The Index Project
Index Award 2009 Finalists
A navigational tool for mobile phones designed not only to provide information to a physically or cognitively impaired user but to also offer a range of ways the user can get the data

Wayfinding solutions for people with low vision have yet to take full advantage of emerging technologies. Where systems have been designed for low vision users, they are generally limited to audio loops that can be expensive to install or Braille, which only a small percentage of people can read.

Pathfinder looks at emerging technologies and how they could be harnessed to enable new forms of navigation that rely less on sight and more on the other senses. The aim was to realise the inclusive potential of ‘sensory substitution’ through practical design Wayfinding was defined from the start as comprising four essential components: orientation, route decision, route monitoring and destination recognition. A key objective was to develop concepts that would enable these tasks to be carried out effectively. 

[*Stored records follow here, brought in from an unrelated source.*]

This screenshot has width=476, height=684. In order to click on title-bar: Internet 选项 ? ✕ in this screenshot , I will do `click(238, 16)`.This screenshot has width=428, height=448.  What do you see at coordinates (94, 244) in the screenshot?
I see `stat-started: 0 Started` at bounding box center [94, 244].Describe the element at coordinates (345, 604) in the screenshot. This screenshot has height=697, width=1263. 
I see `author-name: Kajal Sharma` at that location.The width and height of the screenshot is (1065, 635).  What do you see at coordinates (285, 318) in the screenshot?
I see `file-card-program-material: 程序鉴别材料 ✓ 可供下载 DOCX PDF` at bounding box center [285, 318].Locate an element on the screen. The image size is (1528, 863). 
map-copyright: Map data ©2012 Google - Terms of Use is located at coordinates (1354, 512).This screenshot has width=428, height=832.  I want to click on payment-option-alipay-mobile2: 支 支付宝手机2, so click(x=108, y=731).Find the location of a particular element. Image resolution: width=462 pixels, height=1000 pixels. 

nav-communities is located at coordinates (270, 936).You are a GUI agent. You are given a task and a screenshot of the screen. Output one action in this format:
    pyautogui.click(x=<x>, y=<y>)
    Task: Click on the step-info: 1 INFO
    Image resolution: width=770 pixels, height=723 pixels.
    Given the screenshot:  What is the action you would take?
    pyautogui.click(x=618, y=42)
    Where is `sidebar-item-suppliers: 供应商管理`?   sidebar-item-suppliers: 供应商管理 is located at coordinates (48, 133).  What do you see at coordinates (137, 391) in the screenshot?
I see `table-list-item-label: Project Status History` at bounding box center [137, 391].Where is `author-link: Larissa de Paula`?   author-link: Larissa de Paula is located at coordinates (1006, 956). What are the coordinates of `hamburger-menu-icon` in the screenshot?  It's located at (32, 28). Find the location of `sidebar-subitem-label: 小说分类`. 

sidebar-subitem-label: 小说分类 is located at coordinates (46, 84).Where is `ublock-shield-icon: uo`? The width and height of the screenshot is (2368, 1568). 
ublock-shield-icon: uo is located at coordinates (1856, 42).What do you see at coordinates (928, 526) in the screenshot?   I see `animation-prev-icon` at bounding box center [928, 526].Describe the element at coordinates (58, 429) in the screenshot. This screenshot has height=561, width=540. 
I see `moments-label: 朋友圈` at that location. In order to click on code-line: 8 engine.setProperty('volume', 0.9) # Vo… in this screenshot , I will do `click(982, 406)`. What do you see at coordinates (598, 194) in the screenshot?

“I feel it’s important for the disabled to have every chance to explore their world as the rest of us do,” says designer David Sweeney. “This is an interface to all public information – your own personal way-finding system.”

The project proposes three different solutions. The first design concept develops a tactile map that combines a physical object with voice information to describe a building using hearing and touch. The materials that distinguish different sections of the model are used in the real building so users can run their fingers along a material strip in the corridor to their destination.

The next two ideas use different technologies to run a similar system. They build on the fact that most people will have camera and internet-equipped mobile phones. A building can therefore upload navigation information online that can be accessed in real-time as a person walks through that space, giving ‘blow by blow’ directions. People can post their own directions and comments on a particular space to aid other users and the recipients can adjust the amount of information they want to hear.